Just curious what stock ( on the TSX or Can exchanges ) has been the most stable since the start of the drop in Oct , mine has been NPI , Northland Power ..


----------



## Beaver101 (Nov 14, 2011)

^ I think most of the utilities were or in my case, AQN.


----------



## spdr1812 (Apr 8, 2016)

Beaver101 said:


> ^ I think most of the utilities were or in my case, AQN.

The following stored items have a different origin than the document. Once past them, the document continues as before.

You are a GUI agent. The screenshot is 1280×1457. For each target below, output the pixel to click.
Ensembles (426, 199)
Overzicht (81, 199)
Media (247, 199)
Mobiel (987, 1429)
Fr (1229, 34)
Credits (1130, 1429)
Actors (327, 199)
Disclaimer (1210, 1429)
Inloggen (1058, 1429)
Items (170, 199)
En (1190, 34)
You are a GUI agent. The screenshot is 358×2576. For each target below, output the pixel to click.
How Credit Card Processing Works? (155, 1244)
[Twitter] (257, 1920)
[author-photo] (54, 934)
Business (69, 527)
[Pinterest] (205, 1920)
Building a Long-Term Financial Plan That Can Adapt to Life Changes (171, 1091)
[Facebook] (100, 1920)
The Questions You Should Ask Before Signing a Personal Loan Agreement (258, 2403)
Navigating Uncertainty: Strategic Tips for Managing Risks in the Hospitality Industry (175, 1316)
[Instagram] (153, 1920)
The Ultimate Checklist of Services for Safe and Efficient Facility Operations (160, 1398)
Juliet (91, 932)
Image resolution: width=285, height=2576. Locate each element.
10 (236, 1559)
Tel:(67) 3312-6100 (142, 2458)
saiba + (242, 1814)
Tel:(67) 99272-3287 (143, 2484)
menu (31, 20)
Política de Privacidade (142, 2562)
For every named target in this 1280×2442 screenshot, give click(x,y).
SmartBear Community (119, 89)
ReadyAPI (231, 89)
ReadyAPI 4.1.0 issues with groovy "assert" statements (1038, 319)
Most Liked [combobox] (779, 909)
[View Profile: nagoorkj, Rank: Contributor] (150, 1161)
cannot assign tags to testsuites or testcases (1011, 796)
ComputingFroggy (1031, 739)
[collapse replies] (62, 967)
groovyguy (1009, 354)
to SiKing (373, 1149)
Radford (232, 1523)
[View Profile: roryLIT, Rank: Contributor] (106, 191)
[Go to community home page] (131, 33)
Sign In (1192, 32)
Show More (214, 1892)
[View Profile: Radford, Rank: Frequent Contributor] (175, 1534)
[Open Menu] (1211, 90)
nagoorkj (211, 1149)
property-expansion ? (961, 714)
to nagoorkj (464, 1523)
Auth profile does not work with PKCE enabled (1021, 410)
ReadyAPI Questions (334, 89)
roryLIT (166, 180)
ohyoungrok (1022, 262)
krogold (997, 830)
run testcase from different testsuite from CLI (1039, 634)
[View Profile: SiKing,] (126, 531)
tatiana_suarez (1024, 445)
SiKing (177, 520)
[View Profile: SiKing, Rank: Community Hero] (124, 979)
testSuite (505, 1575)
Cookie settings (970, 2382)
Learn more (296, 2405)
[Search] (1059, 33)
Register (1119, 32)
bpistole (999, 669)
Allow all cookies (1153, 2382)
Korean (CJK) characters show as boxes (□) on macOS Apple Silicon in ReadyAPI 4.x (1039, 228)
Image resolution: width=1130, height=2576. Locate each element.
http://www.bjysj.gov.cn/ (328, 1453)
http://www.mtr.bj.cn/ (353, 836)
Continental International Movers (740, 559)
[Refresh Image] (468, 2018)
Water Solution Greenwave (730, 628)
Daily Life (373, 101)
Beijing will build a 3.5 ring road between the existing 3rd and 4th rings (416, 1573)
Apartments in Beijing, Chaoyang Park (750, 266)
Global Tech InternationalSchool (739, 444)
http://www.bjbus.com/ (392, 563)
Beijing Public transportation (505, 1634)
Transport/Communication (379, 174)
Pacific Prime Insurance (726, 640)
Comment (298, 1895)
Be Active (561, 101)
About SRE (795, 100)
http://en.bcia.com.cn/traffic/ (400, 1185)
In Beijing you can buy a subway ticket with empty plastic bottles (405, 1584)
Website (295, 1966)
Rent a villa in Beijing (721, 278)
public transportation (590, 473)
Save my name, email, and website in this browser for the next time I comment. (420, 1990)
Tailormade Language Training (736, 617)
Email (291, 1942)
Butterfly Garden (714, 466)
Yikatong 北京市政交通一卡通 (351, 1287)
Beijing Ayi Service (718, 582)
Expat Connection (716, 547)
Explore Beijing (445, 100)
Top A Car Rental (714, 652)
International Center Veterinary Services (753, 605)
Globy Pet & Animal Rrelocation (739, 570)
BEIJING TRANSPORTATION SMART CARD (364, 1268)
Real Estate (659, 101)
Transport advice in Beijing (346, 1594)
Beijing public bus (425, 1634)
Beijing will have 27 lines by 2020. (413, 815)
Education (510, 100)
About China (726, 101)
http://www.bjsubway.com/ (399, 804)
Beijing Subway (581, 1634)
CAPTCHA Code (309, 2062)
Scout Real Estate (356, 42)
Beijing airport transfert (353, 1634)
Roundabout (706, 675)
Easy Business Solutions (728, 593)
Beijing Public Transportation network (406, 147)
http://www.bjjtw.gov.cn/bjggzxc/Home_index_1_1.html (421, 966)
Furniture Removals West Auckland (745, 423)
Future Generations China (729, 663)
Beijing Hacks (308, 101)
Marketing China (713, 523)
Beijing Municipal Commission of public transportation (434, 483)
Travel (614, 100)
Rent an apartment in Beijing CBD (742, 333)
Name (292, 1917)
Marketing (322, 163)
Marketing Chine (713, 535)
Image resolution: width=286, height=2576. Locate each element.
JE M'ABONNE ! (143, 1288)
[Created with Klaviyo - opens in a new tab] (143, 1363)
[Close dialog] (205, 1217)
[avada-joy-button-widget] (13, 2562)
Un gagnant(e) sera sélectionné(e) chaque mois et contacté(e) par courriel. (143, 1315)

AQN would be in 2nd place for me as well .


----------



## dubmac (Jan 9, 2011)

Emera (EMA) - a power utility - has been surprisingly good over the drop.


----------



## james4beach (Nov 15, 2012)

A couple that I hold that were steady through this period:

Quebecor (QBR.B)
Kirkland Lake Gold (KL)

KL is a commodity-related stock so is generally quite volatile; it just happened to remain strong during that period. I also suggest taking a look at BMO's low volatility ZLB fund, at its holdings.


----------



## spdr1812 (Apr 8, 2016)

dubmac said:


> Emera (EMA) - a power utility - has been surprisingly good over the drop.


I have EMA as well , should have added when it dropped under $40 because it wasn't there long.


----------



## AltaRed (Jun 8, 2009)

Think my best performer was Rogers RCI.b with a 3 month return of 7.19% http://quote.morningstar.ca/Quicktakes/stock/perf.aspx?t=RCI.B&region=CAN&culture=en-CA&ops=clear 

Telecoms and electrical utilities did well. There is a reason to be diversified by sector and geographic region.


----------



## doctrine (Sep 30, 2011)

ENB is up about 10% in the last 3 months. BCE and FTS did well too.


----------



## carson (Apr 28, 2011)

HR.UN held up nicely for me. Not sure if you count reits as equities but I do and it's my largest equity holding at the moment.


----------



## Pluto (Sep 12, 2013)

the TSX peaked in July. Since then my AQN and ATD.B rose considerably. Everything else got hammered in varying degrees. 

The financial news went from everything is rosey in July, to pessimisim in Dec. Interesting how the news follows the market, not the other way around.


----------



## Eclectic12 (Oct 20, 2010)

Not sure what start date in Oct is being used.

When I use Oct 1st - Loblaws is up about 19% and Metro about the same. EMA and FTS about 10%.


Cheers


----------